Awhile back I had a request by someone to reorder the Virtual Briefcase by date rather than name since this user had a bunch of articles, something like 30 or 40, that they'd saved in there and wanted to find them based on a time period. It made sense to me and so rather than change around a bunch of stuff, I altered the existing stored procedure and copied the current query, adding a new order by with the date field. I then wrapped the two queries in an IF statement to switch between them on a parameter and added the parameter to the page. Uploaded it, tested to be sure it didn't break anything and implemented it.

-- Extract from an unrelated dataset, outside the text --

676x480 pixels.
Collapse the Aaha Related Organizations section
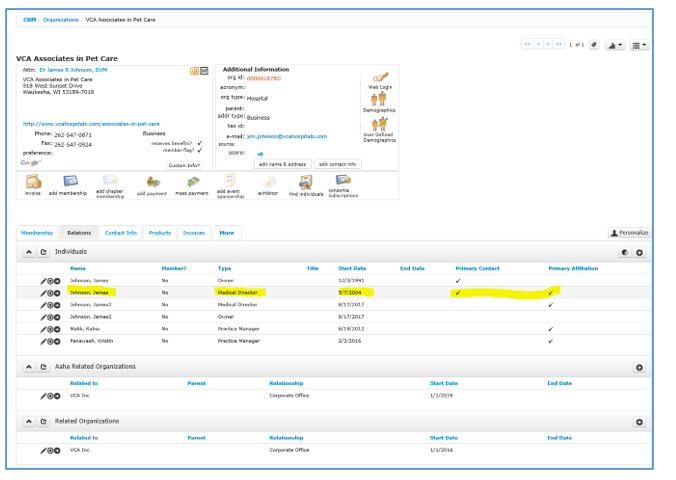(29, 367)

And life was good until Carey pinged me to say that he had articles showing up in this order:
11/04/2003 11/02/2004 10/30/2003 10/29/2003 10/22/2002
Even someone that's been doing lots of things besides development can see something wrong here. So I dug in and found something interesting that I thought some others might want to know. I'm sure lots of you know the issue, but for those of you that don't, this is one that might get you or your developers if you are not careful.
The Problem
I'll use Northwind for an example, since it's one that most DBAs have access to on a test server. You can also reset it up from the SQL Server media if you need to. Let's look at the orders table, in particular, this query:
select top 5 orderid , customerid , requireddate from orders order by requireddate desc
This is straightforward, give me the 5 orders that need to go out by the most forward "requireddate" on back. Running this gives me
orderid customerid requireddate ----------- ---------- ------------------------------------------------------ 11061 GREAL 1998-06-11 00:00:00.000 11059 RICAR 1998-06-10 00:00:00.000 11074 SIMOB 1998-06-03 00:00:00.000 11075 RICSU 1998-06-03 00:00:00.000 11076 BONAP 1998-06-03 00:00:00.000
Notice that I have the June 11, 98 order first, then the June 10, the 3rd, etc. This is what I wanted, giving me the orders that will be due and working backwards. Running something like this with some flag to note if I've processed them allows me to see the newest orders coming in. I know it's a little funny, but the dates made more sense with the requireddate than the orderdate in this example.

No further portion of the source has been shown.